Intel® VTune™ Amplifier XE and Intel® VTune™ Amplifier for Systems Help
Similar to the Summary window, available in GUI, the summary report provides overall performance data of your target. Intel® VTune™ Amplifier automatically generates the summary report when data collection completes. To disable this report, use the no-summary option in your command when performing a collect or collect-with action.
Use the following syntax to generate the Summary report from a preexisting result:
$ amplxe-cl -report summary -result-dir <result_path>
The summary report output depends on the collection type:
For User-Mode Sampling and Tracing Collection results, the summary report includes the following sections:
Collection and Platform Information
CPU Information
Summary per basic analysis metrics
Examples
The following example generates the summary report for the r000hs Basic Hotspots analysis result.
$ amplxe-cl -report summary -r r000hs
Collection and Platform Info
----------------------------
Parameter r000hs
------------------------ -------------------------------------------------------------
Application Command Line /home/tachyon/find_hotspots
Operating System Ubuntu 11.04
Computer Name My Computer
Result Size 2926817
Collection start time 11:17:06 13/10/2015 UTC
Collection stop time 11:17:20 13/10/2015 UTC
CPU
---
Parameter r000hs
---------------------- -------------------------------------------------
Name 4th generation Intel® Core™ Processor family
Frequency 2494226458
Logical CPU Core Count 4
Summary
-------
Elapsed Time: 14.094
CPU Time: 11.319
Average CPU Usage: 0.749
amplxe: Executing actions 100 % done
This example generates a summary report for the Locks and Waits analysis result r003lw. The summary portion of the report shows that the multithreaded target spent 64 seconds waiting, with an average concurrency of only 1.073. To identify the cause of the wait, view the result in the GUI performance pane, or generate a performance report.
$ amplxe-cl -report summary -r r003lw
Summary
-------
Average Concurrency: 1.073
Elapsed Time: 13.911
CPU Time: 11.031
Wait Time: 64.468
Average CPU Usage: 0.768
For Hardware Event-based Sampling Collection results, the summary report includes the following information (if available):
For HPC Performance Characterization analysis, the command-line summary report provides an issue description for metrics that exceed the predefined threshold. If you want to skip issues in the summary report, do one of the following:
Examples
This example generates the summary report for the r001ah Advanced Hotspots analysis result.
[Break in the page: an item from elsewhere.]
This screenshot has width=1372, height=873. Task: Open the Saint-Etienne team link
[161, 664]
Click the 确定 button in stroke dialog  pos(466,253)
$ amplxe-cl -report summary -r r001ah
Collection and Platform Info
----------------------------
Parameter r001ah
------------------------ --------------------------------------------------------------------------------------------
Application Command Line /home/tachyon/find_hotspots
Operating System Ubuntu 11.04
Computer Name My Computer
Result Size 37188680
Collection start time 09:59:01 11/09/2015 UTC
Collection stop time 09:59:28 11/09/2015 UTC
CPU
---
Parameter 001ah
---------------------- -------------------------------------------------
Name 4th generation Intel® Core™ Processor family
Frequency 2494232562
Logical CPU Core Count 4
Summary
-------
Elapsed Time: 26.785
CPU Time: 16.394
Average CPU Usage: 0.610
CPI Rate: 0.413
Event summary
-------------
Hardware Event Type Hardware Event Count:Self Hardware Event Sample Count:Self Events Per Sample
------------------------ ------------------------- -------------------------------- -----------------
INST_RETIRED.ANY 110633200000 58228 1900000
CPU_CLK_UNHALTED.THREAD 45653200000 24028 1900000
CPU_CLK_UNHALTED.REF_TSC 40889900000 21521 1900000
Use the Elapsed Time metric as your performance baseline to estimate your optimizations. The CPU Usage metric is the total CPU time divided by the Elapsed time, which demonstrates an average value of CPU utilization. For example, 'Average CPU Usage: 5.907' means near 6 cores were running on the average for your program overall. If you have, for example, 8 core system, there is some potential to parallelize the code.
This command generates the summary report for the HPC Performance Characterization analysis result and skips issue descriptions:
$ amplxe-cl -report summary -r r001hpc -report-knob show-issues=false
Elapsed Time: 23.182s
GFLOPS: 14.748
CPU Utilization: 58.0%
Average CPU Usage: 13.920 Out of 24 logical CPUs
Serial Time: 0.069s (0.3%)
Parallel Region Time: 23.113s (99.7%)
Estimated Ideal Time: 14.010s (60.4%)
OpenMP Potential Gain: 9.103s (39.3%)
Memory Bound: 0.446
Cache Bound: 0.175
DRAM Bound: 0.216
NUMA: % of Remote Accesses: 38.3%
FPU Utilization: 2.7%
GFLOPS: 14.748
Scalar GFLOPS: 4.801
Packed GFLOPS: 9.947
Collection and Platform Info
Application Command Line: ./sp.B.x
User Name: vtune
Operating System: 3.10.0-327.el7.x86_64 NAME="Red Hat Enterprise Linux Server" VERSION="7.2 (Maipo)" ID="rhel" ID_LIKE="fedora" VERSION_ID="7.2" P
RETTY_NAME="Red Hat Enterprise Linux Server 7.2 (Maipo)" ANSI_COLOR="0;31" CPE_NAME="cpe:/o:redhat:enterprise_linux:7.2:GA:server" HOME_URL="https://w
ww.redhat.com/" BUG_REPORT_URL="https://bugzilla.redhat.com/" REDHAT_BUGZILLA_PRODUCT="Red Hat Enterprise Linux 7" REDHAT_BUGZILLA_PRODUCT_VERSION=7.
2 REDHAT_SUPPORT_PRODUCT="Red Hat Enterprise Linux" REDHAT_SUPPORT_PRODUCT_VERSION="7.2"
Computer Name: nntvtune235
Result Size: 1 GB
Collection start time: 19:04:30 13/07/2016 UTC
Collection stop time: 19:04:53 13/07/2016 UTC
Name: Intel® Xeon® E5/E7 v2 Processor code named Ivytown
Frequency: 2.694 GHz
Logical CPU Count: 24
CPU
Name: Intel® Xeon® E5/E7 v2 Processor code named Ivytown
Frequency: 2.694 GHz
Logical CPU Count: 24